:: What to work on ::
Write out the entries starting with the line that contains "1024x530 pixels. Task: Click" and going on through the line that contains "pyautogui.click(x=143, y=122)", both included, without the pictures.
START Records to process
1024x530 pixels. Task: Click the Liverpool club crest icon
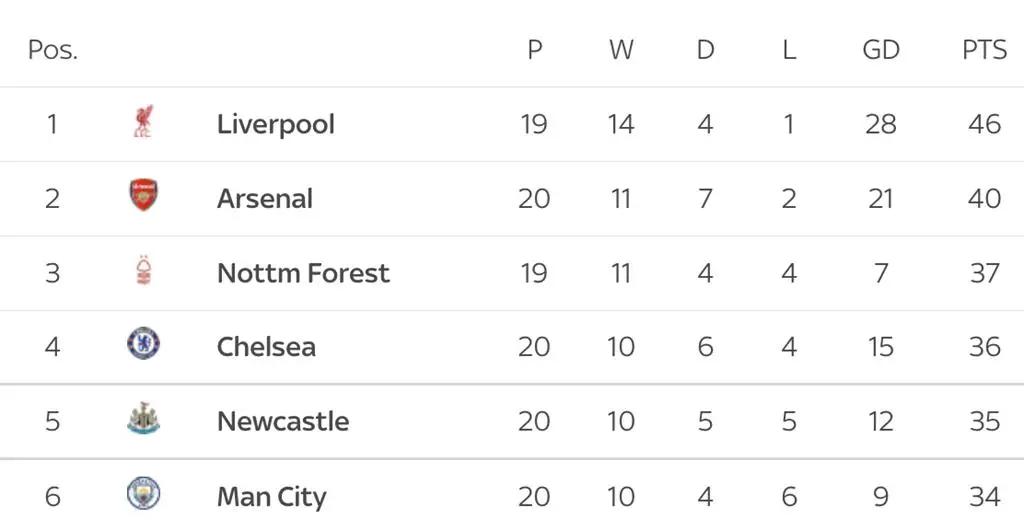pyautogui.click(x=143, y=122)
END Records to process
START Records to process
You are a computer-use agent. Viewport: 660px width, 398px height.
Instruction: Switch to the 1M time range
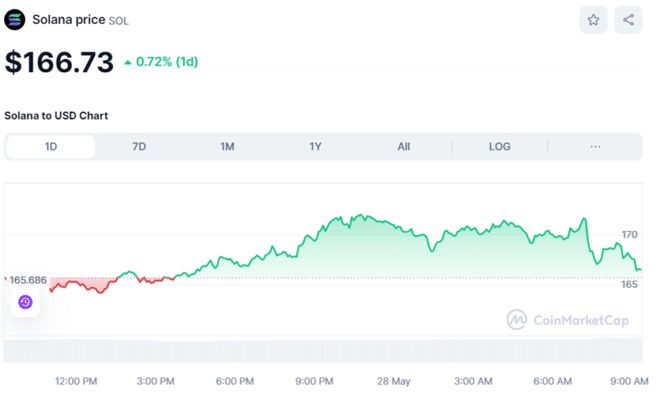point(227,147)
END Records to process
:: In response ::
1024x530 pixels. Task: Click the Liverpool club crest icon
pyautogui.click(x=143, y=122)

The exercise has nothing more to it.